In depth: Data onboarding workflow for the Splunk CoE
There are already many resources about how ingest data into Splunk. The guidelines in this article complement existing documentation by mapping the data onboarding process into five phases. These guidelines help you streamline data requests, define the use case, validate data, and properly communicate the availability of new data.
Guidelines for establishing a data onboarding workflow
The recommended data onboarding workflow consists of five steps: request data, define the use case, implement, validate, and communicate.
During the process, document your approach so your community is well informed. This can deflect many questions, establish user expectations, make your users more aware of their responsibilities, and teach your users how they can make effective contributions to the data onboarding process.
Step One: Request data
The data onboarding workflow begins with a request to add data. You can keep it as simple as an email, or you can use a format, such as the User and Data Request System app on Splunkbase (see the User and Data Request System app on Splunkbase), or you can even leverage an enterprise change control system.
- Simplify your data requests
- Capture only the essentials. Avoid using Splunk-specific terms, such as index name, field extractions, and so on.

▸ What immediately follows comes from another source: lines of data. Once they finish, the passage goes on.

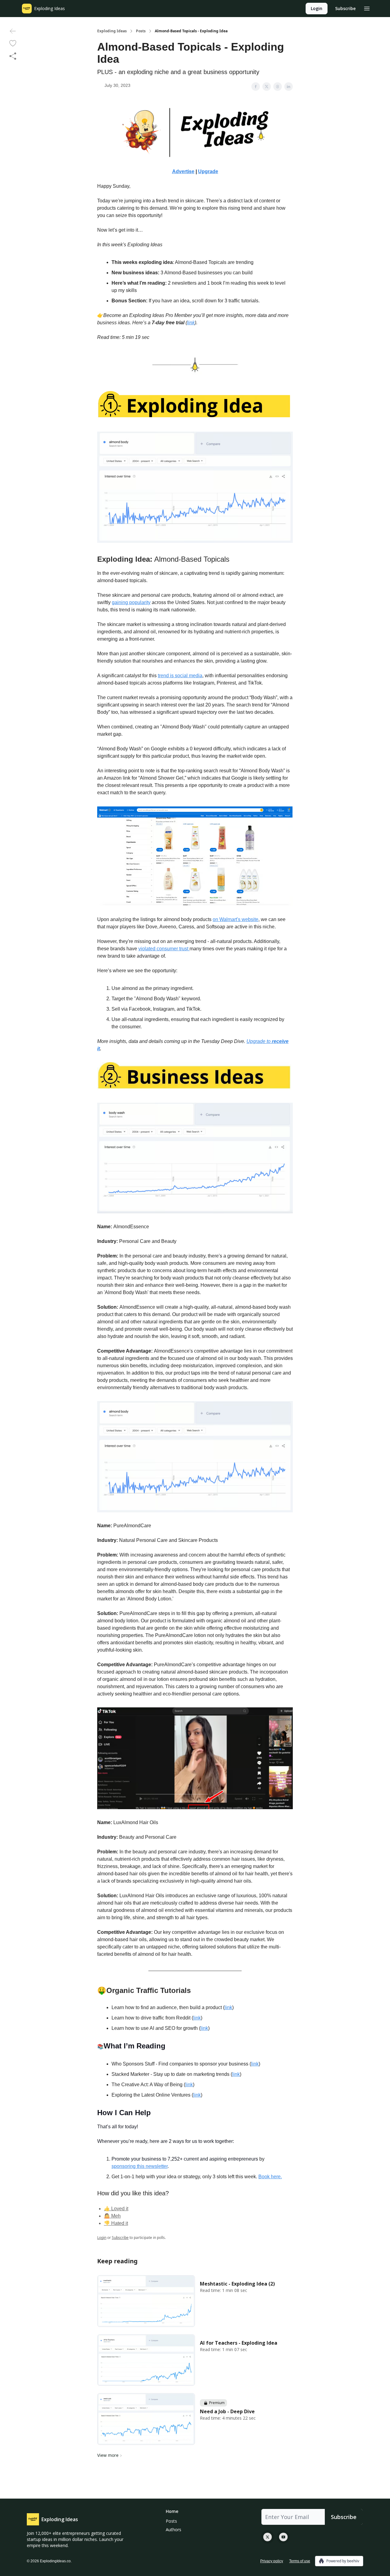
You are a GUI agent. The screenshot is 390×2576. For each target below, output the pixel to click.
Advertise (183, 171)
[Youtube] (283, 2537)
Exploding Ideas (112, 31)
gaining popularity (131, 602)
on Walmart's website (235, 919)
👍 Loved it (116, 2208)
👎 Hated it (116, 2223)
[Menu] (366, 7)
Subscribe (345, 8)
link (228, 2007)
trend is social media (180, 675)
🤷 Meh (112, 2215)
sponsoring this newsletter (140, 2166)
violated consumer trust (164, 948)
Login (316, 8)
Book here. (270, 2176)
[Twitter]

- Ask for specific known information
- Ask for concrete details, such as data source host names and IP addresses, path, location, and access information; retention requirements (how long they need to keep the data); and a brief description of what the data represents. This will help you prioritize the request and define source types.
- Estimate data volume
- The requester may know their estimated data volume, but it may be more efficient for you to review the source location and do the math yourself. A near-maximum of the data volume (such as 95th percentile) works well with the Splunk licensing model. Do not take the average or median data volume, since the actual data volume will exceed that threshold 50% of the time. For help estimating data volume, download the Data Volume Calculator from Splunkbase.
Step Two: Define the data
Hold a data definition meeting to clarify details of the request. Be thorough during this stage to reduce the chance of miscommunication or misunderstanding and to help the implementation phase go more smoothly.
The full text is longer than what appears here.